February 1, 2007
The incredible expanding mobile phone
We prize mobile phones for their slim lines and portability, while generally accepting the trade-offs of small screens, cramped keyboards and minimal storage.
There are ways round their limitations – mini-projector link-ups that can expand displays and a similar technology that can cast a full-sized usable keyboard image onto any surface.
Seagate, the leading maker of hard drives, has come up with a storage solution, unveiled at the Demo ’07 conference in Palm Desert, California.
Originally codenamed Crickett, its Dave (Digital Audio Video Experience) technology delivers 10 to 20 gigabytes of wireless storage in a form factor slimmer than most cell phones.

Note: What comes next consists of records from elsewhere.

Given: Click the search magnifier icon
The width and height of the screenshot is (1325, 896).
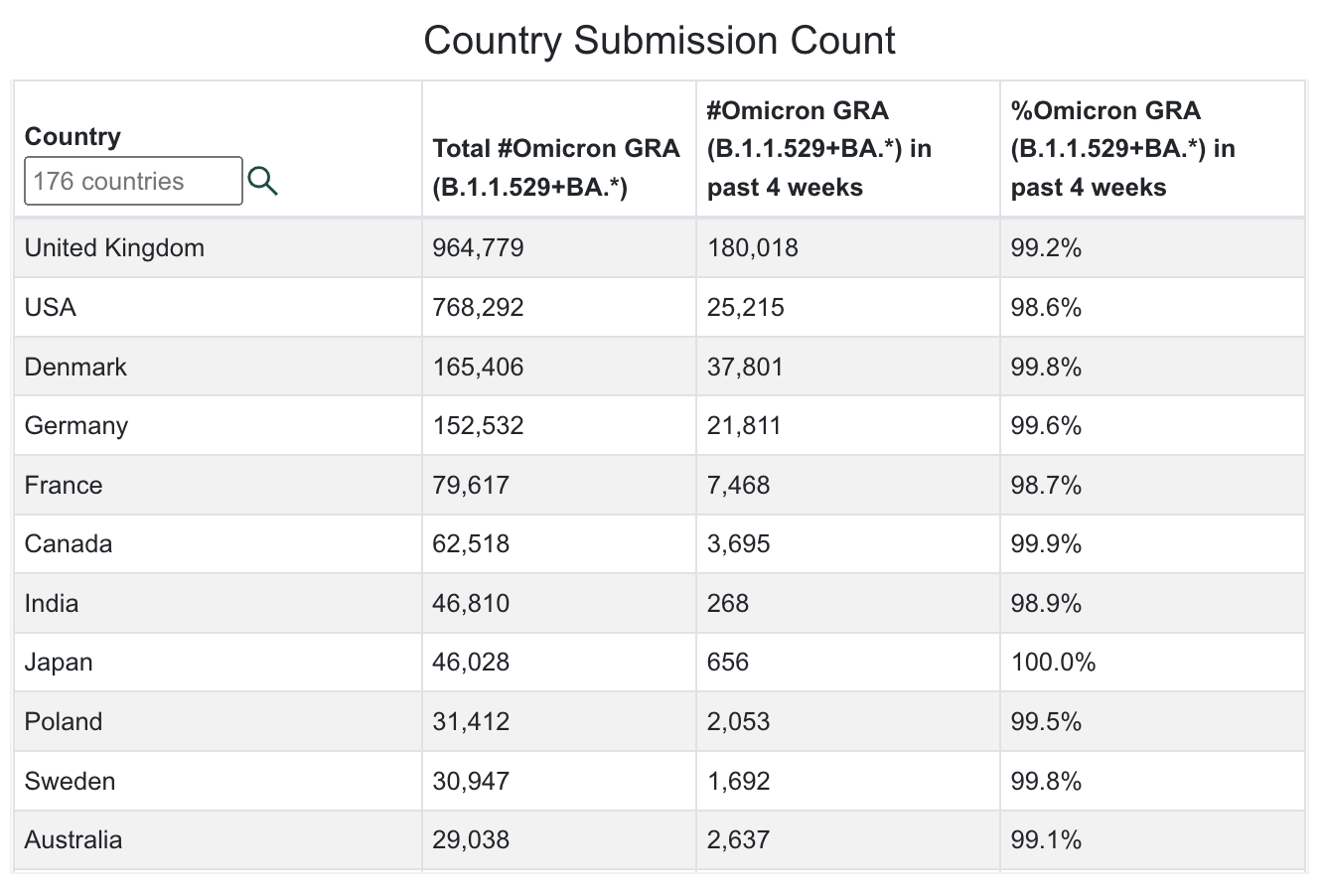Looking at the screenshot, I should (x=262, y=181).
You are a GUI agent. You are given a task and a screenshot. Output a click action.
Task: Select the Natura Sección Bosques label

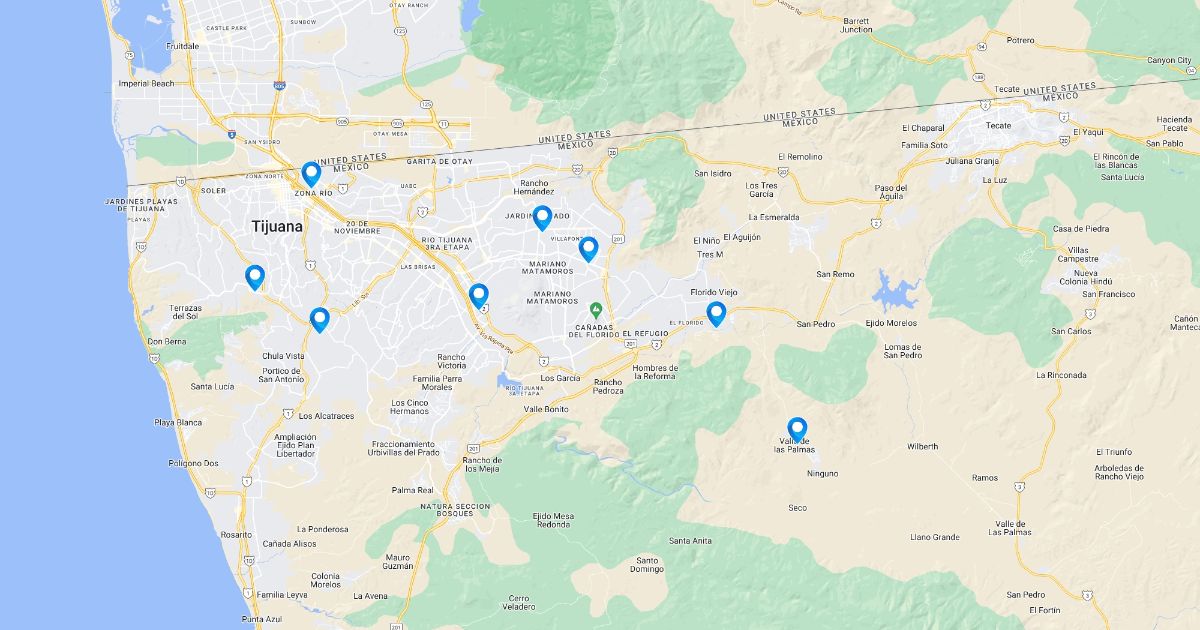click(x=455, y=510)
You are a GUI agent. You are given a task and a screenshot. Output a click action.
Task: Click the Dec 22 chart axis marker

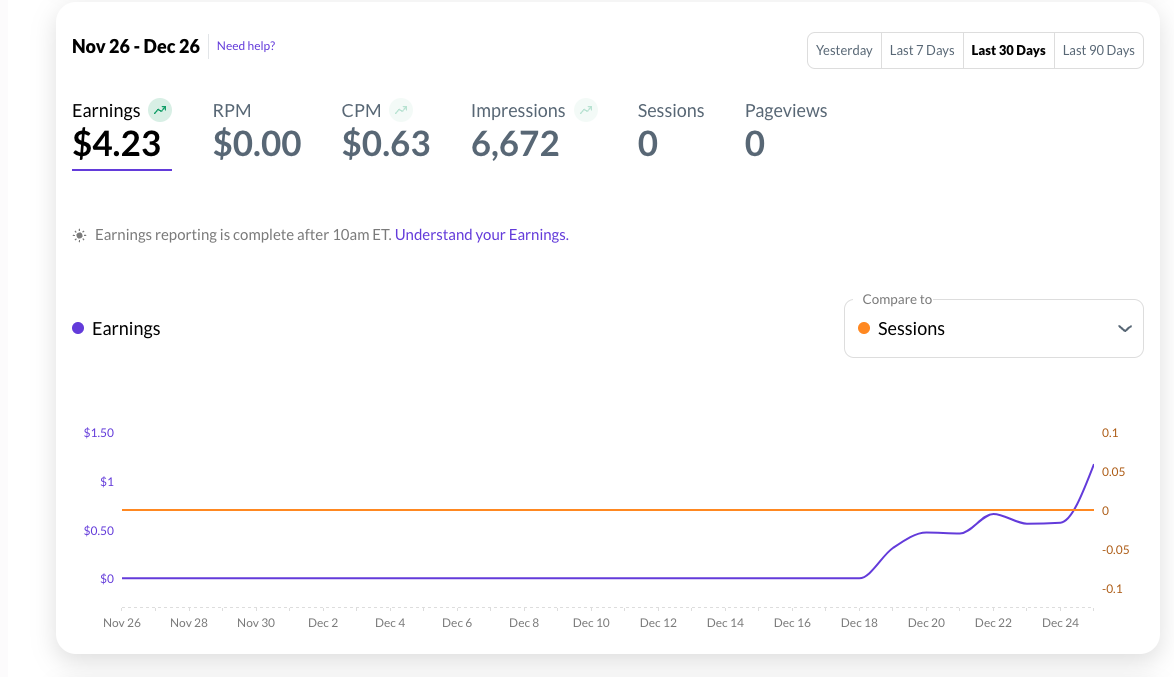coord(993,622)
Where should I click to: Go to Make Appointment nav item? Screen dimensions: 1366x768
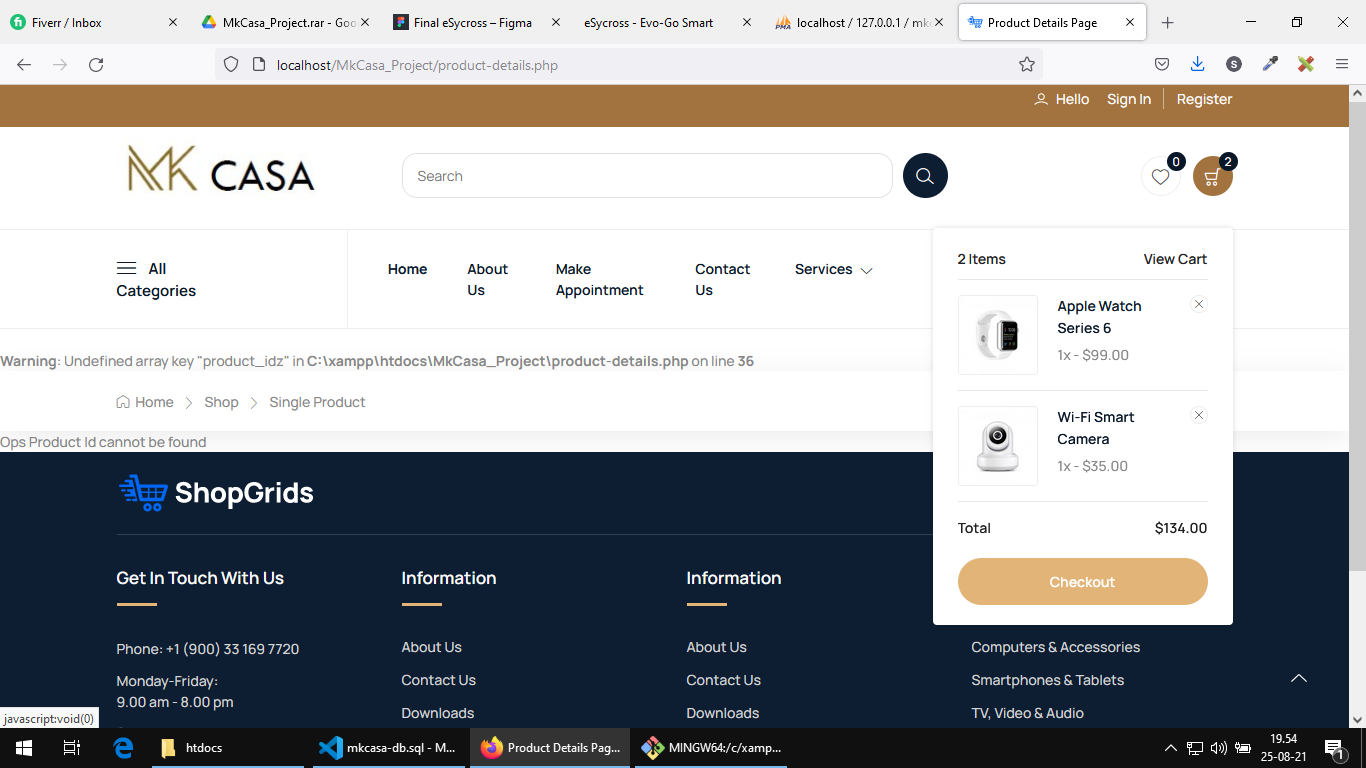[599, 280]
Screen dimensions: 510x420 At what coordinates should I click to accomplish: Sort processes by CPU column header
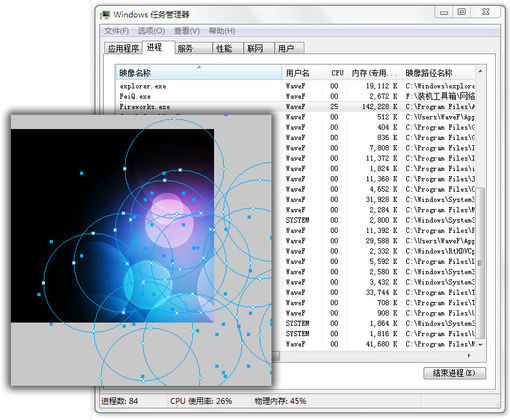(337, 73)
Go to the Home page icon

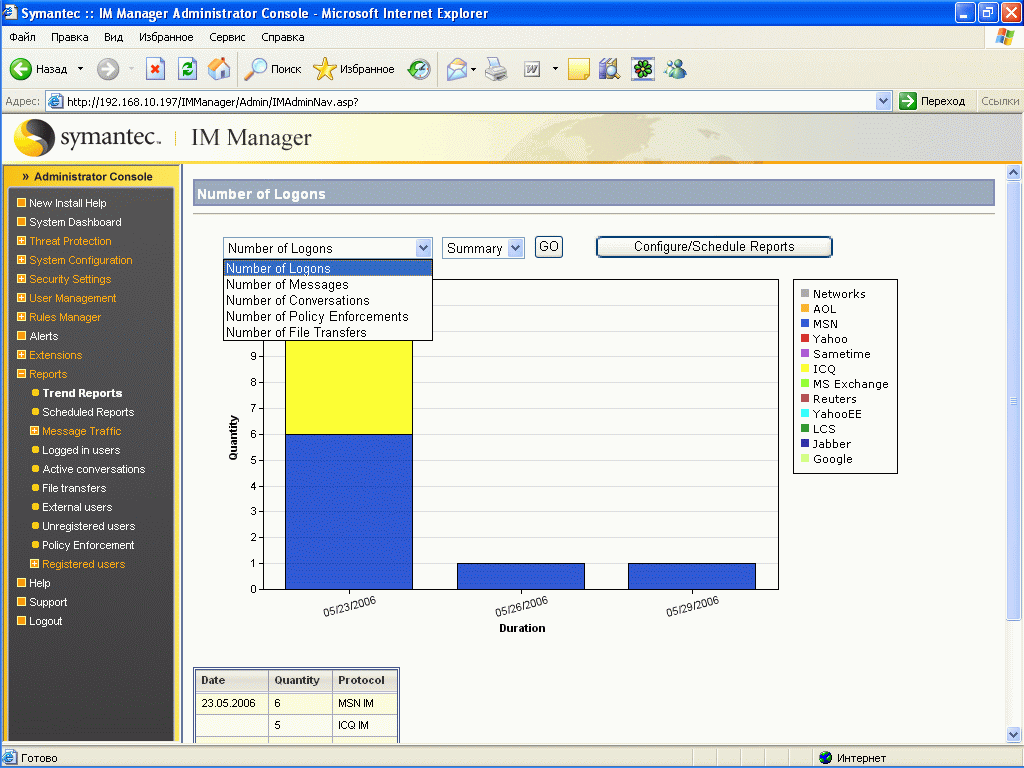[x=219, y=69]
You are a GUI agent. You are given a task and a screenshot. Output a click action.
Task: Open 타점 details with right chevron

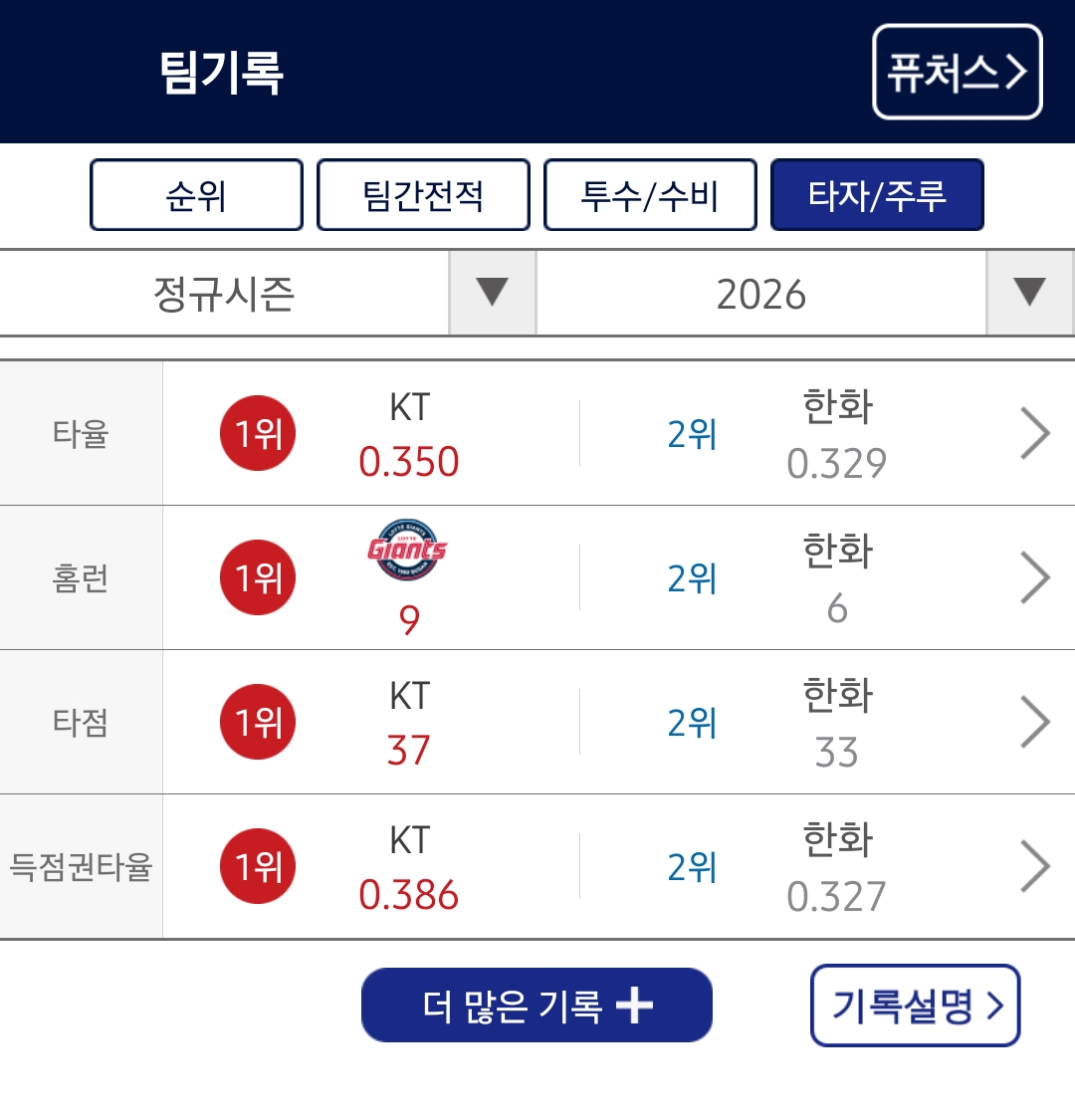click(1035, 723)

Dave (on the right of the picture) is about the size of a centimetre-thick credit card and can stay in a pocket, communicating digital files to the handset via either wi-fi or Bluetooth. Battery life is 14 days on standby and allows 10 hours of data streaming.
“We’re going after the phone business from an external drive position,” Bill Watkins, Seagate chief executive, told us, explaining that handset makers want to keep onboard storage to a minimum to lower the cost of phones.
Dave will allow consumers to combine storage of content downloaded through their mobiles, and pictures taken with camera phones, with multimedia transferred from their PCs.
Upgrading to a new phone should also be easier with data backed up to the hard drive. Dave will be available in the second quarter, just before you upgrade to that 8Gb iPhone.